In a new study published in the journal ‘Scientific Reports’, the project team from the UK’s University of Leicester Department of Engineering, has proposed that solidification cracks grow by linking micro-porosities in the meshing zone in the solidifying weld pool. Importantly, this is the first time that researchers have observed solidification cracking in steel and sheds new light on why the alloy may crack during the process.
‘Welding is the most economical and effective way to join metals permanently and it is a vital component of our manufacturing economy,’ commented Professor Hong Dong from Leicester and one of the authors of the study. ‘It is estimated that more than 50 % of global domestic and engineering products contain welded joints. In Europe, the welding industry has traditionally supported a diverse set of companies across the shipbuilding, pipeline, automotive, aerospace, defence and construction sectors. Solidification/hot cracking is the most common failure mode during metal processing, such as welding, casting and metal additive manufacturing (metal 3D printing).’
The team obtained their results by using synchrotron X-ray beamline at the European Synchrotron Radiation Facility (ESRF) for three days in Grenoble, France, to observe the crack formation in real time. Through the modern advances in synchrotron X-ray and imaging techniques, the team was also able to see through metals, providing detailed analysis of the alloy. During the experiments, a total of twenty seven samples were tested, taken from three steel variants and tested at three different strain rates. Each test was then repeated three times to demonstrate repeatability between tests.
Although no official data exists on the revenue of the EU welding industry due to the diverse applications of the welds, it is estimated that over 50 % of global domestic and engineering products contain welded joints, and welding equipment and consumable markets reached EUR 3.5 billion in Europe in 2007. Alongside the industrial importance of the sector, weaknesses in welded parts can have disastrous effects, including putting lives at risk, as well as serious economic repercussions due to damages and insurance payouts for faulty products.
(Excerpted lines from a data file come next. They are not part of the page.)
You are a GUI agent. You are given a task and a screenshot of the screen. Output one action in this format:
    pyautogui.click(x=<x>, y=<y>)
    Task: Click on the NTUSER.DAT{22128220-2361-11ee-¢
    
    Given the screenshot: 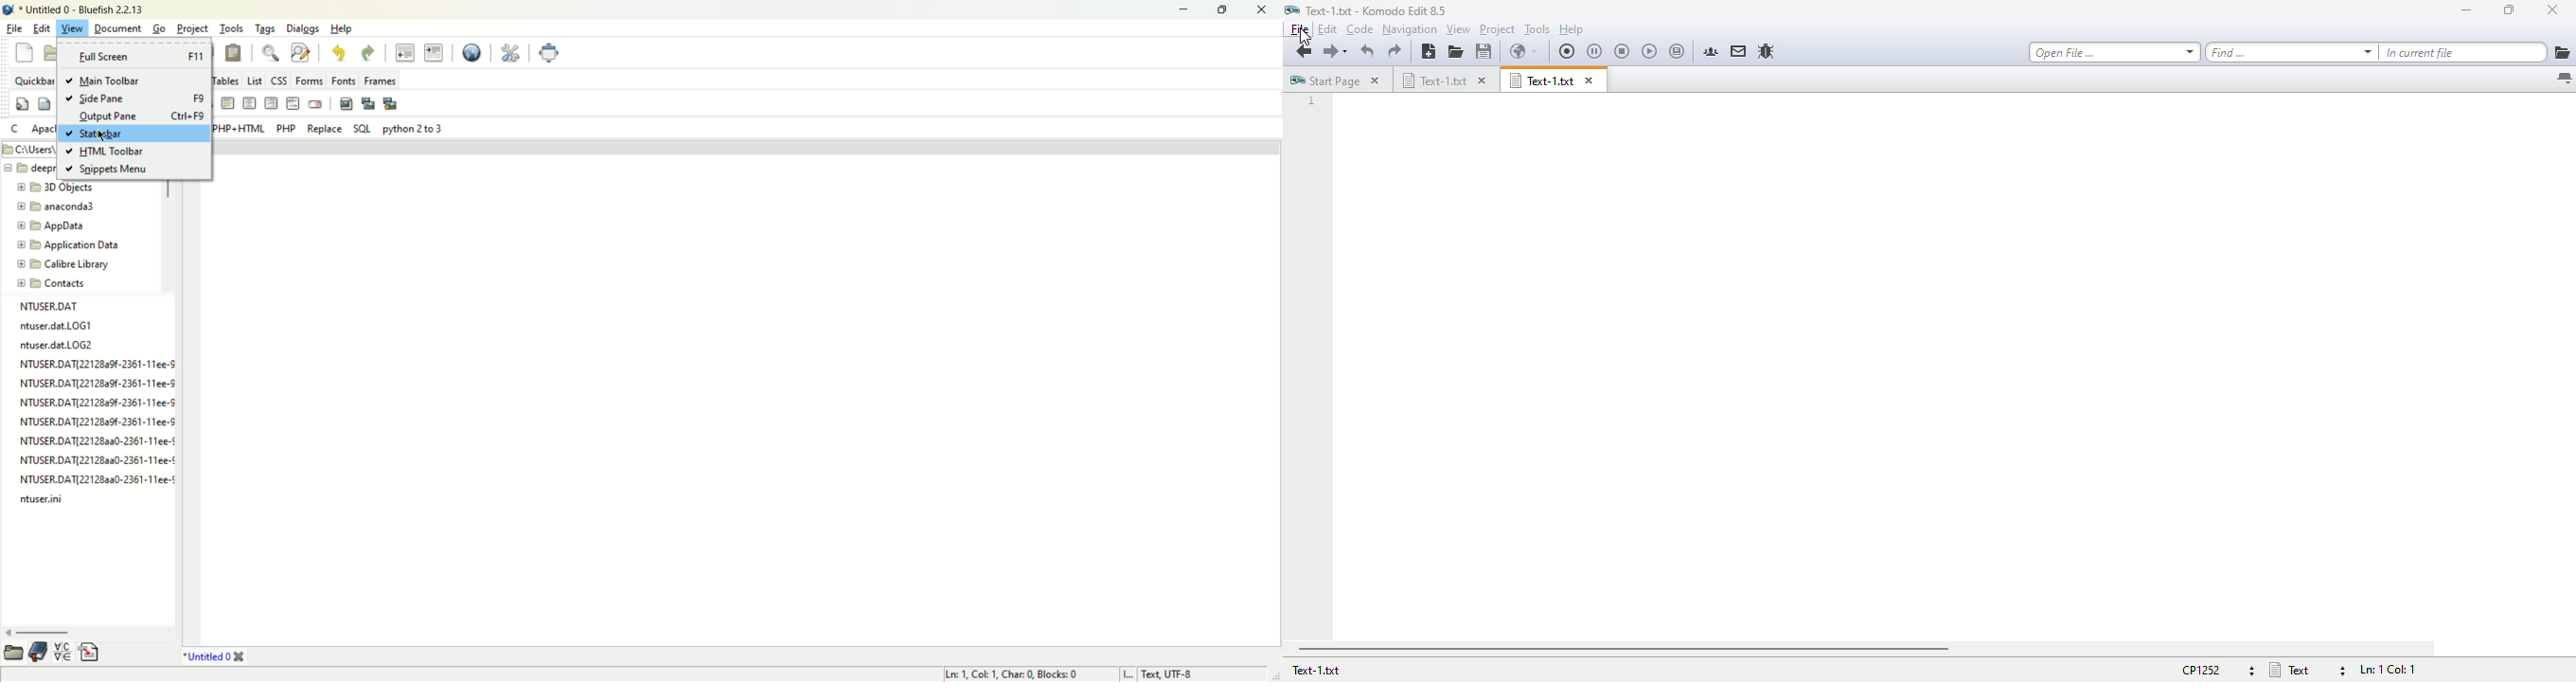 What is the action you would take?
    pyautogui.click(x=96, y=441)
They can also cause environmental catastrophes such as pollution if imperfectly welded parts are used in environmentally-sensitive areas, such as the ocean.
The MINTWELD project officially ended in August 2013 and pioneered new ways of making welding simpler, safer and more economical by using new technologies and state-of-the-art computer modelling techniques. The results of this latest study mark another important contribution to the team’s innovative solutions to increase the overall efficiency of steel welding and open up new markets for the European steel welding industry.